The storms that rolled through the Tri-State Area late Tuesday night and this morning left many area residents without power, but electricity had been restored for most customers early today, according to utility company officials.
Allen Staggers, spokesman for MonPower, said trees falling on power lines disrupted power to about 260 customers on Pennsylvania Avenue and adjacent streets in Weirton from about 6:30 p.m. to 8:49 p.m., and about 150 customers Brooke County customers from about 6:15 p.m. to 10:30 p.m.
Staggers said early today there could be scattered customers still without power.
Carman Prati-Miller, spokeswoman for American Electric Power, said as many as 3,000 customers in Jefferson and Harrison counties were without power at about 4 a.m.
She said crews were working through the night and into the morning to restore service, with about 800 customers in the two counties still without power early today.
Prati-Miller said many of the outages were in the Cadiz and Wintersville areas.

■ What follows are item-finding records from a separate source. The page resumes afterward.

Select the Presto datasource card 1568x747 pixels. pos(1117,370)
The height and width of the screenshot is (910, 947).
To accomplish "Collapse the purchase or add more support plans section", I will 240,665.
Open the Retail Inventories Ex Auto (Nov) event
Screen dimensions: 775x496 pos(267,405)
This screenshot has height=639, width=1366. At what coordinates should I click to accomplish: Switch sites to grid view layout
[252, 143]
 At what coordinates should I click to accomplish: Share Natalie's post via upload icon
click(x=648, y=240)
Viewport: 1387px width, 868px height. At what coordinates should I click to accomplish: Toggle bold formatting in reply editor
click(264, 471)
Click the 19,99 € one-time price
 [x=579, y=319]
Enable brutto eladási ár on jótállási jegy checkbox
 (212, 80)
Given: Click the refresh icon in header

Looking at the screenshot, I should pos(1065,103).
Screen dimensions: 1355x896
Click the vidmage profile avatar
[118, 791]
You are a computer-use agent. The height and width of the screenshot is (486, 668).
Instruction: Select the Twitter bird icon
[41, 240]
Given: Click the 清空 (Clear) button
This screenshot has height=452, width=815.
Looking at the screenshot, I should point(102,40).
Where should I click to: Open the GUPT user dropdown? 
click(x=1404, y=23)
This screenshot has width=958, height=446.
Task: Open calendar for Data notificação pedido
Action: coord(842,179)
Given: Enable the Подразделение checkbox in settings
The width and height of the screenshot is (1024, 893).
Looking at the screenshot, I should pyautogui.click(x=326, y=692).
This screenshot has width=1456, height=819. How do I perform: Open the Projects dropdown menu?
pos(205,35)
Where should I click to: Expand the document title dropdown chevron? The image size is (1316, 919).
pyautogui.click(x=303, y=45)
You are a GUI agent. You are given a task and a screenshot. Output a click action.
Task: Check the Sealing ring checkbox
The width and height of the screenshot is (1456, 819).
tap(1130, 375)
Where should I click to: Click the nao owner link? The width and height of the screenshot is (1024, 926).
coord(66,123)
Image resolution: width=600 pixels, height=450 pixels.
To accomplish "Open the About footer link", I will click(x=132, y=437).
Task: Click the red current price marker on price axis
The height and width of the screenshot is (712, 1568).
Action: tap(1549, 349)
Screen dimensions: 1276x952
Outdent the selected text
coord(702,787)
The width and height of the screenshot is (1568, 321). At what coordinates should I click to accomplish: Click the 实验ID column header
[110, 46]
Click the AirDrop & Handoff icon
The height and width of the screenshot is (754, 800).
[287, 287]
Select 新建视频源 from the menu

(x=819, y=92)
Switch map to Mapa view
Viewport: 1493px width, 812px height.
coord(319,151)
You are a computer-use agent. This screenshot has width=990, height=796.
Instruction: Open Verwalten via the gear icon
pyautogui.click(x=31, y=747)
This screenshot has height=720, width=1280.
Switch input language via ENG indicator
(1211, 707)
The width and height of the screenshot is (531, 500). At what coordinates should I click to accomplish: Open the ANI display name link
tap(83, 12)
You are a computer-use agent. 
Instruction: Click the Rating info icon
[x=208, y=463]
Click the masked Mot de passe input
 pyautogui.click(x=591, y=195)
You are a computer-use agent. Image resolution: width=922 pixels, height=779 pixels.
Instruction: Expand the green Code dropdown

Lee Hendricks, a meteorologist with the National Weather Service in Pittsburgh, said there's a 70 percent to 80 percent chance of rain through today and Thursday, with the chance dropping to 30 percent to 40 percent for the period running Friday night and through Tuesday.
He cautioned that another front, one that could produce more rain, could move into the area this weekend.
The good news is the high humidity our region has been experiencing is expected to drop after today, Hendicks said.
He said the storm produced higher than average rainfall, ranging from 1.75 inches to 3.25 inches in Eastern Ohio.
Parts of Steubenville received 1.8 to about 2 inches of rainfall, depending on the terrain, while New Cumberland received 1.66 inches and the Wheeling-Ohio County Airport, near Brooke County's southern border, received 2.33 inches.
Toronto Police were called to the First Presbyterian Church at about midnight after bricks fell from the parapet. It's not clear if the incident was weather-related.
Police closed a section of the street where the bricks had fallen.